_YOUR ASSIGNMENT_: The answer should be each line of the records that contains the word "agent"; please copy them all.

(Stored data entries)
____________
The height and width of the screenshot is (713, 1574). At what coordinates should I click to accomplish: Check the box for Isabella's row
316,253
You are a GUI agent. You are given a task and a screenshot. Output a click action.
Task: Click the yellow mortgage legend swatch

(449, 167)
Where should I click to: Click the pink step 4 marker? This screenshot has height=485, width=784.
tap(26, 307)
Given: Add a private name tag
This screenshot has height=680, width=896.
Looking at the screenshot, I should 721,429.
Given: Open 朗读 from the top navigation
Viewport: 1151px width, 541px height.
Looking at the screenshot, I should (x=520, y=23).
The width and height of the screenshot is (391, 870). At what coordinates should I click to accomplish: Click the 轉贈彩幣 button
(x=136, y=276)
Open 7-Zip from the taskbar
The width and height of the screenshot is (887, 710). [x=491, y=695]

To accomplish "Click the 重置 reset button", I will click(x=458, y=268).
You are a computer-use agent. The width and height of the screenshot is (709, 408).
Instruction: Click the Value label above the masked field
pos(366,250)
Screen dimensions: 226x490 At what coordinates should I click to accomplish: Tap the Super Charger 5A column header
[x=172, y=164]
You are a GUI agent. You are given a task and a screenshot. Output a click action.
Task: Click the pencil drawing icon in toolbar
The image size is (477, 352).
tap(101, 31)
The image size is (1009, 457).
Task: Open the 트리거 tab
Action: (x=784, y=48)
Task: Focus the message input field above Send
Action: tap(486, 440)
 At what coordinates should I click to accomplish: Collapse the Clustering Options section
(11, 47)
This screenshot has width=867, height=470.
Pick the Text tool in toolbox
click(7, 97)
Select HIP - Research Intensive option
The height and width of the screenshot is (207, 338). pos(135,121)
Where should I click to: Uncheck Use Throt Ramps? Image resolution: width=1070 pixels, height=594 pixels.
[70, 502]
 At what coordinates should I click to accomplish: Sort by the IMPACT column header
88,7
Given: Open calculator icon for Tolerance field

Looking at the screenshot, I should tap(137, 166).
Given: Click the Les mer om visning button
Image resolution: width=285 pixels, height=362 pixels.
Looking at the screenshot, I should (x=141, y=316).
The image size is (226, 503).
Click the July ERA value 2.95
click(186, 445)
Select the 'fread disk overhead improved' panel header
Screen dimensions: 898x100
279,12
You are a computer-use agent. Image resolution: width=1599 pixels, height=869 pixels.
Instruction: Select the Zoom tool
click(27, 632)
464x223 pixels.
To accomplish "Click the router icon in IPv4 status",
____________
_FINISHED TASK_:
You are a GUI agent. You are given a task and a screenshot. Output a click action.
You are a computer-use agent. The width and height of the screenshot is (709, 408).
You are a GUI agent. You are given a task and a screenshot. Output a click action.
You are a computer-use agent. Image resolution: width=1599 pixels, height=869 pixels.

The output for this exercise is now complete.